= Given passage =

To see another reason why the gene total was exaggerated, we have to look at introns. Interestingly in 1977, a year before the printing of this article, introns had been discovered independently by a pair of future Nobelists, Phillip Sharp and Richard Roberts. It turned out that these introns, 98% of the DNA base sequences, did not actually show up on the messenger RNA. Only a small fraction was actually coding for proteins. Some scientists even made the blunder of dubbing it “junk DNA”. But nothing could be further from our current approximation of the truth. Now called intergenic DNA, here’s what it does:
(1) It plays a key role in regulation of reactions in a cell, controlling which genes are turned “on” or “off” at any given time. In essence intergenic DNA takes on a role previously assumed to belong only to protein regulators.
(2) It’s also responsible for “alternative splicing,” This involves combining different coding areas of a gene that are in between the non-coding zones, allowing more than one protein to be made from a single gene. Since there isn’t a gene behind every version of a protein, it reduces the required number of coding ones.

= Stored data =
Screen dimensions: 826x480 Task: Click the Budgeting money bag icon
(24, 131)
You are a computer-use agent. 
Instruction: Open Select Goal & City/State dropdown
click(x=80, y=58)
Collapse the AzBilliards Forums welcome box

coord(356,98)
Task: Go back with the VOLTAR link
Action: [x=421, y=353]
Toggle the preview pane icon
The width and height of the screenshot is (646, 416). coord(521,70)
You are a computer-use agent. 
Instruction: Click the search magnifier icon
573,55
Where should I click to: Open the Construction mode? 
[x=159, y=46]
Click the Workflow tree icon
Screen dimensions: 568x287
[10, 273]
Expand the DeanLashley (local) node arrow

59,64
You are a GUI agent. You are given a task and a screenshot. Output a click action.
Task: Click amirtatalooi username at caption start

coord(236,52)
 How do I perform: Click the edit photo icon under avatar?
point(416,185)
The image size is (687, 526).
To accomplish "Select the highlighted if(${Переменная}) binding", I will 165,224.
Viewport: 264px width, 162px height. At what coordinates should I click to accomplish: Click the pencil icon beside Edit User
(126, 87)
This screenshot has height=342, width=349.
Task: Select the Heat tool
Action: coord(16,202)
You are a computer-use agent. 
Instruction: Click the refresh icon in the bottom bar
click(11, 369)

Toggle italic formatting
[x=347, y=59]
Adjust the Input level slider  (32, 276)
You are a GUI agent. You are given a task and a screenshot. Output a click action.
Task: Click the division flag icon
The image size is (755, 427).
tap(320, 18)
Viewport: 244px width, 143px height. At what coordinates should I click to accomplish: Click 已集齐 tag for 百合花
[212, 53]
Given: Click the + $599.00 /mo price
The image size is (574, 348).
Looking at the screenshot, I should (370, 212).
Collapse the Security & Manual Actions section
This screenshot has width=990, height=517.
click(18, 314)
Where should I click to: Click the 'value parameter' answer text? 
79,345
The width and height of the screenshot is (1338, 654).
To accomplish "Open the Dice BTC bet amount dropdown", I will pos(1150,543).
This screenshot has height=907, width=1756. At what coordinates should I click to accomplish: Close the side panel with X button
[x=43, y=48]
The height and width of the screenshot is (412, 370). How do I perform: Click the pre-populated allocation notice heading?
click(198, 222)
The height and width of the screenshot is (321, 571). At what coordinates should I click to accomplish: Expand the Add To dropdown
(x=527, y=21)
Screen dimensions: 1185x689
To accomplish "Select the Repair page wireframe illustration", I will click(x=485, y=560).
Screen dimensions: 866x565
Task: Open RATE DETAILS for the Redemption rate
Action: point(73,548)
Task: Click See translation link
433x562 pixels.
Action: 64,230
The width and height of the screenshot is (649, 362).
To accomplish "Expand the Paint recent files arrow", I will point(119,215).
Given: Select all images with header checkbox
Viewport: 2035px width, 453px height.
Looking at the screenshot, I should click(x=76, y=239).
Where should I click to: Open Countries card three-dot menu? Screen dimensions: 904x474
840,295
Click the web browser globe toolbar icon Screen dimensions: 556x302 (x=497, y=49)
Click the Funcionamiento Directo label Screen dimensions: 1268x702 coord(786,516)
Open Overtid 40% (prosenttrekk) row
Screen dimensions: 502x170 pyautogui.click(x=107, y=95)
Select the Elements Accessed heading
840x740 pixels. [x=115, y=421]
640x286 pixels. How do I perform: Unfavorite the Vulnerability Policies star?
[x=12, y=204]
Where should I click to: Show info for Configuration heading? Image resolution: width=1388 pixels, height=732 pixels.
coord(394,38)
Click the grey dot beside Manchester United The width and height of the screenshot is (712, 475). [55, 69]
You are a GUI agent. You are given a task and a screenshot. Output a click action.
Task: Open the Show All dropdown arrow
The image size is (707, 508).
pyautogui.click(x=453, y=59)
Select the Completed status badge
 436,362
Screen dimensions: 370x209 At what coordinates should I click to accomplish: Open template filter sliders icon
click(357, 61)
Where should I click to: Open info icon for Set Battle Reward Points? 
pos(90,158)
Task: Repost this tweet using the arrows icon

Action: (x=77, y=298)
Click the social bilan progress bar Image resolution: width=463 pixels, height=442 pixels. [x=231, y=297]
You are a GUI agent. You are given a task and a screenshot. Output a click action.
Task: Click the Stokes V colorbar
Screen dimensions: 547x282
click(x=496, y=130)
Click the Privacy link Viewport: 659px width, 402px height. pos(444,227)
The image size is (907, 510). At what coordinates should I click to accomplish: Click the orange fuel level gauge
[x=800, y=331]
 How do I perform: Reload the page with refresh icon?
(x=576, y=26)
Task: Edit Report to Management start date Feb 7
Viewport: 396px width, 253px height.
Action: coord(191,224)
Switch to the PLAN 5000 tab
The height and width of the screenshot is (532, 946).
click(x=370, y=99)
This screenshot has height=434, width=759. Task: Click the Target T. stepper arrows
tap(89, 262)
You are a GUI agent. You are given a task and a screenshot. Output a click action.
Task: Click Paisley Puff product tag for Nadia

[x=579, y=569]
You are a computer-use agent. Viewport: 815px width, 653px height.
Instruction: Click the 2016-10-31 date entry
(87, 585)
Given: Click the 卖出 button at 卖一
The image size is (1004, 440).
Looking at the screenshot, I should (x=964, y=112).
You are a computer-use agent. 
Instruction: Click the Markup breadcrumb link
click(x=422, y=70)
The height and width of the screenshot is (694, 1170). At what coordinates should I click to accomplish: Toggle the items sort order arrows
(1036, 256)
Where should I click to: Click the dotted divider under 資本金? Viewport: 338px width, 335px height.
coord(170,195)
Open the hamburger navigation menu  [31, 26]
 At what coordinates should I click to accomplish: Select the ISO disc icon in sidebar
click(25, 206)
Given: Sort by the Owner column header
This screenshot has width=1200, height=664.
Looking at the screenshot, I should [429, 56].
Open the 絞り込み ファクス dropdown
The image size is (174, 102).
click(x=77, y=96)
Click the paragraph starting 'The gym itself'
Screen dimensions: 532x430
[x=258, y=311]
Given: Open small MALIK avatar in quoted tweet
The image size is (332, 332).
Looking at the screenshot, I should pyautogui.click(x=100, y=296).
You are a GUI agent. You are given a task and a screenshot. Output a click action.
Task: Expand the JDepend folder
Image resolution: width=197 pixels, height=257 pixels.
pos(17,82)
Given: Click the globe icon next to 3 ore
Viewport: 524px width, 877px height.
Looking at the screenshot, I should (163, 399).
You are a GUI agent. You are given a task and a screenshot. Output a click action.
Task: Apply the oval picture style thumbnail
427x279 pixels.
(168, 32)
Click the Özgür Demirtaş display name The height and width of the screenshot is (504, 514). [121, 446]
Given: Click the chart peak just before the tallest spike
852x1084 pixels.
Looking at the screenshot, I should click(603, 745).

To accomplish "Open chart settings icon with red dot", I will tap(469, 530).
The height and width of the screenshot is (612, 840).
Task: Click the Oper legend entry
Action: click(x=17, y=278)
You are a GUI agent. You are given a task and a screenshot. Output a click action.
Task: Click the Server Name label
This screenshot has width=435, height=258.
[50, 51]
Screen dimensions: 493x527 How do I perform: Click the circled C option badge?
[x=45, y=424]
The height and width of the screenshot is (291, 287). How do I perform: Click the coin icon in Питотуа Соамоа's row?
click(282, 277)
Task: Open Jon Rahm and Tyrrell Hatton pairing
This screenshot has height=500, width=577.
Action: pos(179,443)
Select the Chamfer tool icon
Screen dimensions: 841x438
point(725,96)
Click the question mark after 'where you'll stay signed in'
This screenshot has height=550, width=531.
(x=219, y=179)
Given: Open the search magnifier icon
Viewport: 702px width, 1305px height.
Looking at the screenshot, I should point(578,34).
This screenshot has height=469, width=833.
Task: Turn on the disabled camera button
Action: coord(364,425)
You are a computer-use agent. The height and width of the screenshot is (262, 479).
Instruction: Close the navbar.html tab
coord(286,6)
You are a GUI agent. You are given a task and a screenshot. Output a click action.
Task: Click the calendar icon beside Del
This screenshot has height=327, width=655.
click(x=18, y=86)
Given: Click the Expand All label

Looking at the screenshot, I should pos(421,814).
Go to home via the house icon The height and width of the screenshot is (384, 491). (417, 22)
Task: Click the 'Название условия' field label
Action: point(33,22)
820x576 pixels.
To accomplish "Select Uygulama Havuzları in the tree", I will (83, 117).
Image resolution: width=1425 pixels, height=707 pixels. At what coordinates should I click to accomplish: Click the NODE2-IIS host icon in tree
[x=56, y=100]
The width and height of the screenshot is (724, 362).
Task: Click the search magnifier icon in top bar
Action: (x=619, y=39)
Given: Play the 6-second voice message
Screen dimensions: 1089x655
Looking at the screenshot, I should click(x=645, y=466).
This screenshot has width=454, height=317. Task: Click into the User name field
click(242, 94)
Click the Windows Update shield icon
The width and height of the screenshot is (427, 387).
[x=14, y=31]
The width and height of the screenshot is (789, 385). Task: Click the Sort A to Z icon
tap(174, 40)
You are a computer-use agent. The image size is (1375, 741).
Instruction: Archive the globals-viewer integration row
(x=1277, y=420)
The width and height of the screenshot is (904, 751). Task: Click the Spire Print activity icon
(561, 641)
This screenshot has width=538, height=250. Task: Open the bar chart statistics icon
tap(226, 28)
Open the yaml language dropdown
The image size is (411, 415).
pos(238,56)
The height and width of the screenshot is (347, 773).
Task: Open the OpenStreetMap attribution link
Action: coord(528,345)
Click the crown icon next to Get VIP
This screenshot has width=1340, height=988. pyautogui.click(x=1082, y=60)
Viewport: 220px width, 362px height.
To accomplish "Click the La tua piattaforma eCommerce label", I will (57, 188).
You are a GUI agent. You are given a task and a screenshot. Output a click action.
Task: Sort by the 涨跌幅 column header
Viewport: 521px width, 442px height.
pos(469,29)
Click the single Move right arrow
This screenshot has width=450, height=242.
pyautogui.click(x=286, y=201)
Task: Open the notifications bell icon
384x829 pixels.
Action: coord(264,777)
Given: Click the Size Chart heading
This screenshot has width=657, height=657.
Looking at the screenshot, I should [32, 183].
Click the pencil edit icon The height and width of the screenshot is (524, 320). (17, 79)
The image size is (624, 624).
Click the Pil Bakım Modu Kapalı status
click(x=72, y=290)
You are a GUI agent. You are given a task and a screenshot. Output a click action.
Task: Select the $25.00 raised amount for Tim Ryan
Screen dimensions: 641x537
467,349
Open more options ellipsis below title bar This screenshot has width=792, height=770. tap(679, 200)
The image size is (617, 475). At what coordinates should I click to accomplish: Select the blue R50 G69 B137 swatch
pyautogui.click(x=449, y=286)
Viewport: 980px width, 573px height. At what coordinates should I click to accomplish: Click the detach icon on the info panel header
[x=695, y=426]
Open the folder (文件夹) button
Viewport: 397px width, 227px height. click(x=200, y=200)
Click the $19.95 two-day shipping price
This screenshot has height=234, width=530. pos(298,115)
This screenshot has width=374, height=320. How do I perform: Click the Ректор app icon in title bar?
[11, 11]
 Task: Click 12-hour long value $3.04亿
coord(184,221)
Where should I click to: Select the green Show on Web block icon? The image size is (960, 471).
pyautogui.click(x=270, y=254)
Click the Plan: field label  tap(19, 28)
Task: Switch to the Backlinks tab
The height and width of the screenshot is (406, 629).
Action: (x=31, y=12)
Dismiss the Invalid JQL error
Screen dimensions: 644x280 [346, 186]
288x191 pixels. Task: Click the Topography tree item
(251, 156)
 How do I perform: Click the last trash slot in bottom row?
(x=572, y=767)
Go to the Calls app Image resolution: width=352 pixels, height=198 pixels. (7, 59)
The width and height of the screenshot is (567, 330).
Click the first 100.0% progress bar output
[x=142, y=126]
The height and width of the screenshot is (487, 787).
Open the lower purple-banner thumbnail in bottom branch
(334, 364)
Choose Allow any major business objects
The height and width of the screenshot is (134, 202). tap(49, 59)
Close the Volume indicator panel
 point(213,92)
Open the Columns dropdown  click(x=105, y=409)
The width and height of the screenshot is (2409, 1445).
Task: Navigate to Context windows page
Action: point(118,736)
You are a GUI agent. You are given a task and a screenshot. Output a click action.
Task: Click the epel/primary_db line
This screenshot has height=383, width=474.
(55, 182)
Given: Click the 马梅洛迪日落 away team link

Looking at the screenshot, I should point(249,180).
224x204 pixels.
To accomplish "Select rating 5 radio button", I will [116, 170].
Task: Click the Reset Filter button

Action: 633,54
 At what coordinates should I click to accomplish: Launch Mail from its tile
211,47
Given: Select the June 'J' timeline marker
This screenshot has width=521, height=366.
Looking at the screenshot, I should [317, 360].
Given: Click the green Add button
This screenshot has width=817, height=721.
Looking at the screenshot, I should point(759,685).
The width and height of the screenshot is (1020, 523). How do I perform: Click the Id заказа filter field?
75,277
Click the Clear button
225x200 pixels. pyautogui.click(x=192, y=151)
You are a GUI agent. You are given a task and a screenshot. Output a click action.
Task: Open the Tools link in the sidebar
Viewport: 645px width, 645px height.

= Exercise directions =
Please reproduce the portion of the passage on introns above between "(2) It’s also" and "of coding ones.", inclusive.

= Task solution =
(2) It’s also responsible for “alternative splicing,” This involves combining different coding areas of a gene that are in between the non-coding zones, allowing more than one protein to be made from a single gene. Since there isn’t a gene behind every version of a protein, it reduces the required number of coding ones.